▶ Work to complete
Only lines that contain the word "напитков" are to be returned from the data below.

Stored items
== == ==

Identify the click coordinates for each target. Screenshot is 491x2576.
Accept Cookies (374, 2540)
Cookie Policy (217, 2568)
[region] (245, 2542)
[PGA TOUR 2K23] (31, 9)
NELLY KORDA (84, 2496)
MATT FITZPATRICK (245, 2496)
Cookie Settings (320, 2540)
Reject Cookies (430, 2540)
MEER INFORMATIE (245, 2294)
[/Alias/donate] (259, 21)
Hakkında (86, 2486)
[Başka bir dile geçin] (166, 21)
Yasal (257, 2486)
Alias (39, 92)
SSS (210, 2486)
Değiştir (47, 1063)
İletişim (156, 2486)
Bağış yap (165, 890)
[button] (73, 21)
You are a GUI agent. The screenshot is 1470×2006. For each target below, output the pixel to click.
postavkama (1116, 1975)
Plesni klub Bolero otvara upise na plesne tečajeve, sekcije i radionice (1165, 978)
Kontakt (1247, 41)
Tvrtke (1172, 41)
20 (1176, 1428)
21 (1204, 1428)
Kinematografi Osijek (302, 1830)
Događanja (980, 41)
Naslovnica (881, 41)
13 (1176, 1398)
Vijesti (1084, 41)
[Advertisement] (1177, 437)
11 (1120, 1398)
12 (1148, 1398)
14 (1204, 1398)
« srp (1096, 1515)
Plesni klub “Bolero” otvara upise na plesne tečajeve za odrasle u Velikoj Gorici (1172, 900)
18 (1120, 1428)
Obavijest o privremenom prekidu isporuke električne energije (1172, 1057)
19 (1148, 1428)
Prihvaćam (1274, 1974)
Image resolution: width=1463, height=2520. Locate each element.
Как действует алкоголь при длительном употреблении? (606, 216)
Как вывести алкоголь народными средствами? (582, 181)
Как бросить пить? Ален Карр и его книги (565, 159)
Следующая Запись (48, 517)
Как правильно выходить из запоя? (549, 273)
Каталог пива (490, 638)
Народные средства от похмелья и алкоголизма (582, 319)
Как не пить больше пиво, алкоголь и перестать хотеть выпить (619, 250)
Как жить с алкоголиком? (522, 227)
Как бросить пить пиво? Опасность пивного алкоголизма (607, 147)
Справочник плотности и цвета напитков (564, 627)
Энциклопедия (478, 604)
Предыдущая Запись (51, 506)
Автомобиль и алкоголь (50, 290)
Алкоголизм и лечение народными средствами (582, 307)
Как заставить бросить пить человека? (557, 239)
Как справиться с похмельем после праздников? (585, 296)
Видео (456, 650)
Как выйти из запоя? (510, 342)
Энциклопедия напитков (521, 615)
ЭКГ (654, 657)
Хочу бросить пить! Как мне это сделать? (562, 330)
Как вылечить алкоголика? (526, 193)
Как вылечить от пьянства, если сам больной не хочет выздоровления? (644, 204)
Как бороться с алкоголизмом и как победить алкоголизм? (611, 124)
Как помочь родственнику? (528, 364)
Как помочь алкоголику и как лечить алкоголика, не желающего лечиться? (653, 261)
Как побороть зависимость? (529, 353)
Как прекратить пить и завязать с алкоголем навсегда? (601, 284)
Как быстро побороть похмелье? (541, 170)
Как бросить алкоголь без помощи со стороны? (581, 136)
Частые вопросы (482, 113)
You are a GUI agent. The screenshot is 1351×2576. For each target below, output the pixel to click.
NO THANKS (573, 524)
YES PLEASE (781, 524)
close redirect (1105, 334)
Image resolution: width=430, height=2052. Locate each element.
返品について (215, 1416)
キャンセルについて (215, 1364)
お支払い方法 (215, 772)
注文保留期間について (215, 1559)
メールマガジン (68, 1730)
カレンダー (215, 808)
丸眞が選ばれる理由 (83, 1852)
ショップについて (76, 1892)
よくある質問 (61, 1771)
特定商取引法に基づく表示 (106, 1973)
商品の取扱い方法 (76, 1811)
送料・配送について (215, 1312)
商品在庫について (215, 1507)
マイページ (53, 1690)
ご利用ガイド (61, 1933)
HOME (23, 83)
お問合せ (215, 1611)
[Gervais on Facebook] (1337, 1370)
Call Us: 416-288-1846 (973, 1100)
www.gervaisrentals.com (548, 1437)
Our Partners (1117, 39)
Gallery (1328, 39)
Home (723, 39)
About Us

== == ==

▶ Solved problem
Справочник плотности и цвета напитков (564, 627)
Энциклопедия напитков (521, 615)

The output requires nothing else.